Log-normal model for solvency 2 USP

Introduction

Under Solvency 2 framework, insurance compagnies can calculate undertaking specific parameters to modify their application of the standard formula, as dictates Commission-Européenne (2014) . One of thoose calculations methods uses a log-normal model that’s quite interessante to analyse. We will here analyse this model in a mathematical sense, and then use it on simulated data (i’m not an insurence compagny !) for a quick exemple of application.

The log-normal model

Under the standard formula, agregation of risk depend on variation coefficients \(\sigma\)’s that are use to asses the variability of next year risks. In our case, this parameter can be understood as the ratio between the standard variation of next-year boni-mali’s divided by this year Best estimate. The calculation by an insurance compagny of an USP for reserve risk is ruled by one of 2 models, we will here focus on the first one.
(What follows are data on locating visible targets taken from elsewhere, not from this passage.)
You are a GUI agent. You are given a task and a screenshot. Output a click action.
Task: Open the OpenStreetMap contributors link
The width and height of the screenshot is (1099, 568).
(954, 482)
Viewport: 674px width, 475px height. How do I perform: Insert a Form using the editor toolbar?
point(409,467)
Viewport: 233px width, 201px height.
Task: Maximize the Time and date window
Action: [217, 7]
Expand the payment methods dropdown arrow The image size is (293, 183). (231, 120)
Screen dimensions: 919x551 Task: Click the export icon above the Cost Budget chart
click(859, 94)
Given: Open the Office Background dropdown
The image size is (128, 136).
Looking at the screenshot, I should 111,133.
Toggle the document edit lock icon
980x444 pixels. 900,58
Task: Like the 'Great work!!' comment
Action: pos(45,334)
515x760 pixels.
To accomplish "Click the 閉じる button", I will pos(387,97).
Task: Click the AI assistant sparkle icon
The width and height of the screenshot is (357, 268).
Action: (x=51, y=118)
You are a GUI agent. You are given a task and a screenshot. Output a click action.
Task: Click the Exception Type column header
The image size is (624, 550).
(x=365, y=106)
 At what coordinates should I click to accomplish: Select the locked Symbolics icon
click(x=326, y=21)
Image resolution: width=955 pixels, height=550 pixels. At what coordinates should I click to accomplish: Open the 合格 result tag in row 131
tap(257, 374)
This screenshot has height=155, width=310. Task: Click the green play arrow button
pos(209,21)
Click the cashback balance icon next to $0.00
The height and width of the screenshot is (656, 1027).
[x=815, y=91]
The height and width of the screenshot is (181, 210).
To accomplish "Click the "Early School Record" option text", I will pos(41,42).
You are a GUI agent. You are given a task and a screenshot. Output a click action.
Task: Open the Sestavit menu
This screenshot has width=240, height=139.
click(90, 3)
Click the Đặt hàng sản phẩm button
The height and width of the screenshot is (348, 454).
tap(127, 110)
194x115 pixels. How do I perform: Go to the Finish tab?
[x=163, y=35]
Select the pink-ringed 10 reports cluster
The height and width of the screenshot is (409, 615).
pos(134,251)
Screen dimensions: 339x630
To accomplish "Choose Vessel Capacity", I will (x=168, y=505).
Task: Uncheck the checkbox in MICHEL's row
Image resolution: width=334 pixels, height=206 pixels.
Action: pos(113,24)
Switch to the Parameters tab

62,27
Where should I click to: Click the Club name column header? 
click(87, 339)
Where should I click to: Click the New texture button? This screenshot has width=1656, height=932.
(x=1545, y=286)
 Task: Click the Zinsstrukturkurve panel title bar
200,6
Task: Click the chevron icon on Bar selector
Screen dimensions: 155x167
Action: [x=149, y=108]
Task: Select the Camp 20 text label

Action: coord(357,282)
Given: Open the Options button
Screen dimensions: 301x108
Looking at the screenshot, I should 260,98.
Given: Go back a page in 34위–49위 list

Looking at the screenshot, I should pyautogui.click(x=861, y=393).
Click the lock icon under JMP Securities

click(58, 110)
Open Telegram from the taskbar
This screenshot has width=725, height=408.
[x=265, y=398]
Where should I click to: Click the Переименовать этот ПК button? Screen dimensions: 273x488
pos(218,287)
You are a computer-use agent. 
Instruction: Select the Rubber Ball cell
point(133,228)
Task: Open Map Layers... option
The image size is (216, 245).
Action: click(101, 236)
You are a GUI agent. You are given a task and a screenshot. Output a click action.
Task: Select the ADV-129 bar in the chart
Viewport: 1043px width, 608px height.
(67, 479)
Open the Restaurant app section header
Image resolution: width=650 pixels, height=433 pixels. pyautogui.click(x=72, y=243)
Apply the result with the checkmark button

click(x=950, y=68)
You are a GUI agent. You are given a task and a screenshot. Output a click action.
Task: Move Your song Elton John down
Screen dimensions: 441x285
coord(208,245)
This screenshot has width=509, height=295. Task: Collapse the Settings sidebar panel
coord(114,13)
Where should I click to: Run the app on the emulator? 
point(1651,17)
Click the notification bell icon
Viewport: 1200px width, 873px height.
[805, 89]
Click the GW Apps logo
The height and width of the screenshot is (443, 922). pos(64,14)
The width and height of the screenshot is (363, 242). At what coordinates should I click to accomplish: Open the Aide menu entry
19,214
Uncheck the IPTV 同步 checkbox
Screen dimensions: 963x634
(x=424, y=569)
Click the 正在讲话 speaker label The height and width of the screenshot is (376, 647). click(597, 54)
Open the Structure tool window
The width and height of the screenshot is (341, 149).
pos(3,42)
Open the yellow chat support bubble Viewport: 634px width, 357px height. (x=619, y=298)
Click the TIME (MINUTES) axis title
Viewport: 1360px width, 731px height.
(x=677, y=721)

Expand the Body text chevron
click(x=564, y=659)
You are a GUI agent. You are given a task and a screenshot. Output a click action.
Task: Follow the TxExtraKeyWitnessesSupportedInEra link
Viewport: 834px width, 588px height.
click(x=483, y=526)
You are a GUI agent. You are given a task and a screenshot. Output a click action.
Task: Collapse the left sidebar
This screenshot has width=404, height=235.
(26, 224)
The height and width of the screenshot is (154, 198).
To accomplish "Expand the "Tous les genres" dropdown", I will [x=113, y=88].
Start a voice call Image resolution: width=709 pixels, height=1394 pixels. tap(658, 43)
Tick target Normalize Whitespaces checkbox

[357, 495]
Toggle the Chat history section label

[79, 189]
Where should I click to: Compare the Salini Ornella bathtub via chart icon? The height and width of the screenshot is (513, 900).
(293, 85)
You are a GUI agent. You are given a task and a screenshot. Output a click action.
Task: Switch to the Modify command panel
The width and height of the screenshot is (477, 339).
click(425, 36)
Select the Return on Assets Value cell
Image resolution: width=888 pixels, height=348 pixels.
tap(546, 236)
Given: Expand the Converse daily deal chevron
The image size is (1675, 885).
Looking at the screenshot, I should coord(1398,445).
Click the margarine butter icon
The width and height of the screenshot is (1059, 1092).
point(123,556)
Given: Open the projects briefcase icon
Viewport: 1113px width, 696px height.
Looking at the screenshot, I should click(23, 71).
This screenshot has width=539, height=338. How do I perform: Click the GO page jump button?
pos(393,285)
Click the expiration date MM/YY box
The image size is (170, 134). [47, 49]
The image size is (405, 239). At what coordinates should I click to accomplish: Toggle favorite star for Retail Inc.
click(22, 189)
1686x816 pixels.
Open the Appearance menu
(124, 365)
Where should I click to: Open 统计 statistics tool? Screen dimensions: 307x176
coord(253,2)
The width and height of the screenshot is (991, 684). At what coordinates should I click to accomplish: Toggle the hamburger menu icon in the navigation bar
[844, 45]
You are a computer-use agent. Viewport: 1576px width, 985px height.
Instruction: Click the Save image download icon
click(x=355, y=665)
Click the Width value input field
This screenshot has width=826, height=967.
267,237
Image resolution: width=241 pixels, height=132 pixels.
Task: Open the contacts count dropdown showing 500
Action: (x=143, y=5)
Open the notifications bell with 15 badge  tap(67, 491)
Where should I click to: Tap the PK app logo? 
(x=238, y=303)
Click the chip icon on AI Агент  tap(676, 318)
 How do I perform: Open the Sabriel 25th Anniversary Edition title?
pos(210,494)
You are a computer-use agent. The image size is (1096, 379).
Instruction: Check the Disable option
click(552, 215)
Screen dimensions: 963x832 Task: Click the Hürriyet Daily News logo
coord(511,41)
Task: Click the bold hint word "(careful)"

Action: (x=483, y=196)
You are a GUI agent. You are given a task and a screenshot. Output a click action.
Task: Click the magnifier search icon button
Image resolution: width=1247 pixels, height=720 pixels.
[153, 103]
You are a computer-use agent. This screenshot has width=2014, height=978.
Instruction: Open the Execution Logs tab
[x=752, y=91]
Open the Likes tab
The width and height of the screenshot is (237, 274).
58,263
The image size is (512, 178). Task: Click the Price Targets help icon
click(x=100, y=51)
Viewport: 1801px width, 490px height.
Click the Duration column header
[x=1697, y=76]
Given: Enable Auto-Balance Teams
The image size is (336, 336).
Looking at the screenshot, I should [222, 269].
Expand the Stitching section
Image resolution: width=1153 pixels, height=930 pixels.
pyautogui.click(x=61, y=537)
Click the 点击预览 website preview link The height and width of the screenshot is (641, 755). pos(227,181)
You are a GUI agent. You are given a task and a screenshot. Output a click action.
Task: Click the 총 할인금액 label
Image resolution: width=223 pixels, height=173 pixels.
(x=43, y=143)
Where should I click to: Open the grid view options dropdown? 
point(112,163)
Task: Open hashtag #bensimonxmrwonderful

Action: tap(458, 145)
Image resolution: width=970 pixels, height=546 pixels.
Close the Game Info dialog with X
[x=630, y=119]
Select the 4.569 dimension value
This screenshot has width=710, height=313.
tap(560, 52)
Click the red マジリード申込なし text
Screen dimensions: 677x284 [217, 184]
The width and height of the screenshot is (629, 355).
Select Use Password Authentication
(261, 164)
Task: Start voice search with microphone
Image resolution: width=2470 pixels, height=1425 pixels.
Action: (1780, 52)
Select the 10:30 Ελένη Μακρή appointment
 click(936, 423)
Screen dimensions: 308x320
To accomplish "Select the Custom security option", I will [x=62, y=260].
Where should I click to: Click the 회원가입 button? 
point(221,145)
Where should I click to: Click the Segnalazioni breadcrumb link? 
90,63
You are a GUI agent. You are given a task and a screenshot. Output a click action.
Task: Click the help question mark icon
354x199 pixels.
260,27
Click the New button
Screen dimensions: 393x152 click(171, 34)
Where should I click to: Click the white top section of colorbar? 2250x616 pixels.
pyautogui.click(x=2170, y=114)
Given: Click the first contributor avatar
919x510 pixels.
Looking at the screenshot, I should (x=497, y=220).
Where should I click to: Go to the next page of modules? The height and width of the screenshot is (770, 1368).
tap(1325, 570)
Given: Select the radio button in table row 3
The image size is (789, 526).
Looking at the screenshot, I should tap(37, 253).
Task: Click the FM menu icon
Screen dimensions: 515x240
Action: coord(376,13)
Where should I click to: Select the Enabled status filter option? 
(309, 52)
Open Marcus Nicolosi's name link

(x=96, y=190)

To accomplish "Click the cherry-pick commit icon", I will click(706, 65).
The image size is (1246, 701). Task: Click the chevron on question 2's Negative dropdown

This model supposes (on top of a log-normal hypohtesis) a linear relation between 2 factors :

  • The Best estimate at end of the year, denoted here \(x_t\) for year \(t\)
  • The same Best estimate plus paiements done during the year, denoted here \(y_t\)

and this relation should hold \(\forall t \in \{1,..,T\}\). We will also denote :

  • \(\sigma\), the variation coefficient of the risk, which is the parameter we want to assess.
  • \(\delta \in [0,1]\), mixing parameter
  • \(\beta\), the expected ,
  • \(\gamma = ln(\frac{\sigma}{\beta})\).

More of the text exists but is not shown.